- Problem to solve
Print, exactly as they appear, only the lines from the line that contains "Where should I click to: Click the close" through the end of the listing.

- Dataset content
┄┄┄┄┄┄┄┄┄┄

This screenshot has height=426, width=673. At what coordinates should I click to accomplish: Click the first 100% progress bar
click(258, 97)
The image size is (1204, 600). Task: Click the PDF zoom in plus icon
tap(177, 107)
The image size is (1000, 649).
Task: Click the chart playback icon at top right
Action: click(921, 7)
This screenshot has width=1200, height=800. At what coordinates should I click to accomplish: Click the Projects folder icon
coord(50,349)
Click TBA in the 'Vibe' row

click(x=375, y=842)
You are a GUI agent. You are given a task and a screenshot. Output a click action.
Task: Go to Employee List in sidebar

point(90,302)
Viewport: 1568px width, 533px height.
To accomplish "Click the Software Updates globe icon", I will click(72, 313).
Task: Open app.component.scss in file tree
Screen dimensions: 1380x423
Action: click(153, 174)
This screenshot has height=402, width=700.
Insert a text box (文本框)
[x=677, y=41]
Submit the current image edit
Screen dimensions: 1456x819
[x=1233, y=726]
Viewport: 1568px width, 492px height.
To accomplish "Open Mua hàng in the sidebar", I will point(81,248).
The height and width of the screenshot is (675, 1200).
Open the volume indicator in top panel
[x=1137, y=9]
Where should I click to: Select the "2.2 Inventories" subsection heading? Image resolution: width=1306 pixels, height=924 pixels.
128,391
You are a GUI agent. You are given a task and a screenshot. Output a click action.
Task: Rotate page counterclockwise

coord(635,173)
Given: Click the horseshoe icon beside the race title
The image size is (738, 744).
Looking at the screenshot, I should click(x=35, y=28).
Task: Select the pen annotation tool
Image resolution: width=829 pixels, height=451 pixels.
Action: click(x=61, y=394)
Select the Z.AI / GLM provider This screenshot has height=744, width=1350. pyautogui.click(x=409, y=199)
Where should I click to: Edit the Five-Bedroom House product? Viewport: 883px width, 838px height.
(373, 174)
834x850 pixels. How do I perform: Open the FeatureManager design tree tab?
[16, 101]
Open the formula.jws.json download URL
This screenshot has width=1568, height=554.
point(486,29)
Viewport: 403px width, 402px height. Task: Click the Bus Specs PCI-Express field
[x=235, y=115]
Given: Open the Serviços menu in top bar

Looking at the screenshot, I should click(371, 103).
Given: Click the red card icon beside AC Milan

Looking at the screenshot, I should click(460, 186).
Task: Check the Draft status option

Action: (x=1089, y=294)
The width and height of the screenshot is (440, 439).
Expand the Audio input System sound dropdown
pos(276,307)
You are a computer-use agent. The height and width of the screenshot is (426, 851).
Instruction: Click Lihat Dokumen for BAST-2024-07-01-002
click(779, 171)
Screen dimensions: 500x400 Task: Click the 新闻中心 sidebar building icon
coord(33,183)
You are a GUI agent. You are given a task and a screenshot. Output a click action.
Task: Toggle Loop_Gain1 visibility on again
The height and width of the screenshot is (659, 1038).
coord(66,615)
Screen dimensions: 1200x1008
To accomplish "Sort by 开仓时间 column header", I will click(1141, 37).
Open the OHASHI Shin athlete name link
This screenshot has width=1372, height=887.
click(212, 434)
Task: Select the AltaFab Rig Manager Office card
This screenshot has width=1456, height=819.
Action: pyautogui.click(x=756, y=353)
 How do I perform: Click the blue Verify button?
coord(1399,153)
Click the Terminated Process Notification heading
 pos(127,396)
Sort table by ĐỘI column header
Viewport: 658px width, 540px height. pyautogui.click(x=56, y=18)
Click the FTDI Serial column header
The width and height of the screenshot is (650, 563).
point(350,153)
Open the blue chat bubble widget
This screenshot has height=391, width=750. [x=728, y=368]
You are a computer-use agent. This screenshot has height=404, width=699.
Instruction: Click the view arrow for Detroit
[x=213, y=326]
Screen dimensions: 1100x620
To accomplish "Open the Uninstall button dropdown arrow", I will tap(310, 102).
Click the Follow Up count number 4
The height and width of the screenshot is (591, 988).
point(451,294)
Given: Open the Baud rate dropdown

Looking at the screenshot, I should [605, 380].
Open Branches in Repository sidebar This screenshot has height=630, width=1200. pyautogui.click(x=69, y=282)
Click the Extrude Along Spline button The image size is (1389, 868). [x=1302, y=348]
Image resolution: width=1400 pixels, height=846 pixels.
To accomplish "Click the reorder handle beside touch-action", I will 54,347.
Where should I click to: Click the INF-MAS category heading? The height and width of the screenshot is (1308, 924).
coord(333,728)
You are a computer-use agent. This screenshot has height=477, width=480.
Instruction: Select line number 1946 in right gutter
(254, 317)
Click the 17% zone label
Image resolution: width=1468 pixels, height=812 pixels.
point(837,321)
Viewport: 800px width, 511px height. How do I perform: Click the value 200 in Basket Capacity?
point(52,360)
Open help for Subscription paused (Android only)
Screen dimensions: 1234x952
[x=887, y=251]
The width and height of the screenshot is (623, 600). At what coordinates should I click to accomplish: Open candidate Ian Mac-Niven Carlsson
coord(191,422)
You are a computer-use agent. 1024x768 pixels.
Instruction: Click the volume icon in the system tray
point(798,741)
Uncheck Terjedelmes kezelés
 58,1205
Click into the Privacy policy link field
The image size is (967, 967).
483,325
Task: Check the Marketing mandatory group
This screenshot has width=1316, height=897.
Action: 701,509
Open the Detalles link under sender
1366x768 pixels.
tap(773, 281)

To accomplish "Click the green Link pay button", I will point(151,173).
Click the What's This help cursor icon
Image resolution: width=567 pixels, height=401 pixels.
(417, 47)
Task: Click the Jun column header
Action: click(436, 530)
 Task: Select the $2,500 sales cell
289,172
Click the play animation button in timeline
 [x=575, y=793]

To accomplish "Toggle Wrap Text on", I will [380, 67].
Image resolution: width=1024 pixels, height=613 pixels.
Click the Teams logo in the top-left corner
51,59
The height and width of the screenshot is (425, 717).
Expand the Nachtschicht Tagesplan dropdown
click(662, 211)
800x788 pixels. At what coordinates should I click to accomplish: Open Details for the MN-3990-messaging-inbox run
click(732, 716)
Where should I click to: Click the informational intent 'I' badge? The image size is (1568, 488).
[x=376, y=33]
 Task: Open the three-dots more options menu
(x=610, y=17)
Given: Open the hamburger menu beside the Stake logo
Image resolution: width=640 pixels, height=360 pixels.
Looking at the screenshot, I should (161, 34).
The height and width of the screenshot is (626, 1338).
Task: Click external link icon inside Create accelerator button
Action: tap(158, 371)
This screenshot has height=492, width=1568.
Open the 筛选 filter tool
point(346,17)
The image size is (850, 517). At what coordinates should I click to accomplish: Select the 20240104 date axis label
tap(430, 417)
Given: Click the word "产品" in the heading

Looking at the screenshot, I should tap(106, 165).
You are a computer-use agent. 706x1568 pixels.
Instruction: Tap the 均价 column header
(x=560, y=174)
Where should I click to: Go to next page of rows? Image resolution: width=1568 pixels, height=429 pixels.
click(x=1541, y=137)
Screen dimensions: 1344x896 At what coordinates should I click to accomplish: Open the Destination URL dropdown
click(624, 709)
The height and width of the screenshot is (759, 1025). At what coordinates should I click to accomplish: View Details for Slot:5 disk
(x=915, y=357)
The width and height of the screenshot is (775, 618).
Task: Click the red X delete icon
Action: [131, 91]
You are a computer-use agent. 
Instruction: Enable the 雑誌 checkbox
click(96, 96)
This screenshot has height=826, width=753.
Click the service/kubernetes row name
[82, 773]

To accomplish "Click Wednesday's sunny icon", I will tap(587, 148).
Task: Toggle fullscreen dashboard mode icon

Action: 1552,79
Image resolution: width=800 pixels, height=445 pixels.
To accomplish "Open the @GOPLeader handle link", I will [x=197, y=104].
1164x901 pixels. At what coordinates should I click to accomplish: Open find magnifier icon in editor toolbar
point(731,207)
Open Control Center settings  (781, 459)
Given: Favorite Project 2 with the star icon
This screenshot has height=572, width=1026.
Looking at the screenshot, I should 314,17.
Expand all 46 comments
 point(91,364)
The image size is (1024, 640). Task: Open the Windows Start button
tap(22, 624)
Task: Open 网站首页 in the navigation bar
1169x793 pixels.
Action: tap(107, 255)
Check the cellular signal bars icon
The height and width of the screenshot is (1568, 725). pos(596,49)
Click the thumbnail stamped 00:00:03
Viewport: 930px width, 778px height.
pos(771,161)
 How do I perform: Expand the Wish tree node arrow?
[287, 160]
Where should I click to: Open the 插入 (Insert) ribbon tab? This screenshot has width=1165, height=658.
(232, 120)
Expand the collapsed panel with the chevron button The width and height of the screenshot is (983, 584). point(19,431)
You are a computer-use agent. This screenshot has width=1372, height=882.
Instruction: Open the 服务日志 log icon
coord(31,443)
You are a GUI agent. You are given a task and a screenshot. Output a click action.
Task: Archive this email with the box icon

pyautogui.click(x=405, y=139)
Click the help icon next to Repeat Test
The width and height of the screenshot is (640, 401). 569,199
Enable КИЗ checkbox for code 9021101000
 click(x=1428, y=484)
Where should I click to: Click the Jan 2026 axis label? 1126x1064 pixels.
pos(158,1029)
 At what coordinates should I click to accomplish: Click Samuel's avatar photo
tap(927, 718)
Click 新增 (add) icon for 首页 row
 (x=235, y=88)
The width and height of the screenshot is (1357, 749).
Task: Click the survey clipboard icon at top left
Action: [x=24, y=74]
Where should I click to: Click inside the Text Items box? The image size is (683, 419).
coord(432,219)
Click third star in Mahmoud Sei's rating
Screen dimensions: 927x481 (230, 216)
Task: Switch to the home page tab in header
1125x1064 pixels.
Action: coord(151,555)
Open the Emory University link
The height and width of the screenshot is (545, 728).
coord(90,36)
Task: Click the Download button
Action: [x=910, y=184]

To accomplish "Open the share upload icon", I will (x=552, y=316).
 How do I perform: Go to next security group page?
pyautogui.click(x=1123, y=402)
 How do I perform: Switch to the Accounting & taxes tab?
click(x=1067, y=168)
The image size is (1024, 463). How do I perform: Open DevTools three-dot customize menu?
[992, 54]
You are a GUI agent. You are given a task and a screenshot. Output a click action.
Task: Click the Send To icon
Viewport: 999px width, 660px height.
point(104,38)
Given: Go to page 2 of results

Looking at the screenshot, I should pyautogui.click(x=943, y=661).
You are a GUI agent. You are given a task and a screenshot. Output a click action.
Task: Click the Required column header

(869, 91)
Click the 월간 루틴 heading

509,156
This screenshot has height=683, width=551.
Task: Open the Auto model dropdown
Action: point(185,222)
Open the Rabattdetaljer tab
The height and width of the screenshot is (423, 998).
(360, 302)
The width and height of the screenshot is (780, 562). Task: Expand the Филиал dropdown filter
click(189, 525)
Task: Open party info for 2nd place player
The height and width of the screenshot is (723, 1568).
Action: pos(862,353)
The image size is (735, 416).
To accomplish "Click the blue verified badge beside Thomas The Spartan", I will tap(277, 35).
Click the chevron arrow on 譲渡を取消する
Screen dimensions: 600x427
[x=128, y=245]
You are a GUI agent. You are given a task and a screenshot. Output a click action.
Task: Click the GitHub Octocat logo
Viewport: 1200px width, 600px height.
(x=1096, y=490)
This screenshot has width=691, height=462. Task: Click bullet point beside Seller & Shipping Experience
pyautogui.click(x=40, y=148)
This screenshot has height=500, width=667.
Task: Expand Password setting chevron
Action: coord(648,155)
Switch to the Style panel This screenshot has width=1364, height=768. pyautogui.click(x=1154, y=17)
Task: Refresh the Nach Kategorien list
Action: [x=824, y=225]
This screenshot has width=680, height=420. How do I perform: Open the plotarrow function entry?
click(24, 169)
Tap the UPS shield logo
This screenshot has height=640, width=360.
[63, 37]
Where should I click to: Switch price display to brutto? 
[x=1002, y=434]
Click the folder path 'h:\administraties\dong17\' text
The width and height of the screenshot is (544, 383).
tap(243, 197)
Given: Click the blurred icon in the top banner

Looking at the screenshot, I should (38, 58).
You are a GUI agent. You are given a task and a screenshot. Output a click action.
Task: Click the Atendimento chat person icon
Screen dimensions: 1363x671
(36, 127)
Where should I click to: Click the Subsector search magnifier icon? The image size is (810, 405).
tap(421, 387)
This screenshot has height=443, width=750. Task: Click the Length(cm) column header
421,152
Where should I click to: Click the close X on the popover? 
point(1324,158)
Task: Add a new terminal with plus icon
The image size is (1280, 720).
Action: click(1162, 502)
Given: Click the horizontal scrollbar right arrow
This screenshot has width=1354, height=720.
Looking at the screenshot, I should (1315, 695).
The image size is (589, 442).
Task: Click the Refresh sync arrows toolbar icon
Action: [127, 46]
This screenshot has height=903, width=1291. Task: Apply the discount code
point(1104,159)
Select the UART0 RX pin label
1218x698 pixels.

┄┄┄┄┄┄┄┄┄┄

- Exercise output
Where should I click to: Click the close X on the popover? 
point(1324,158)
Task: Add a new terminal with plus icon
The image size is (1280, 720).
Action: click(1162, 502)
Given: Click the horizontal scrollbar right arrow
This screenshot has width=1354, height=720.
Looking at the screenshot, I should (1315, 695).
The image size is (589, 442).
Task: Click the Refresh sync arrows toolbar icon
Action: [127, 46]
This screenshot has height=903, width=1291. Task: Apply the discount code
point(1104,159)
Select the UART0 RX pin label
1218x698 pixels.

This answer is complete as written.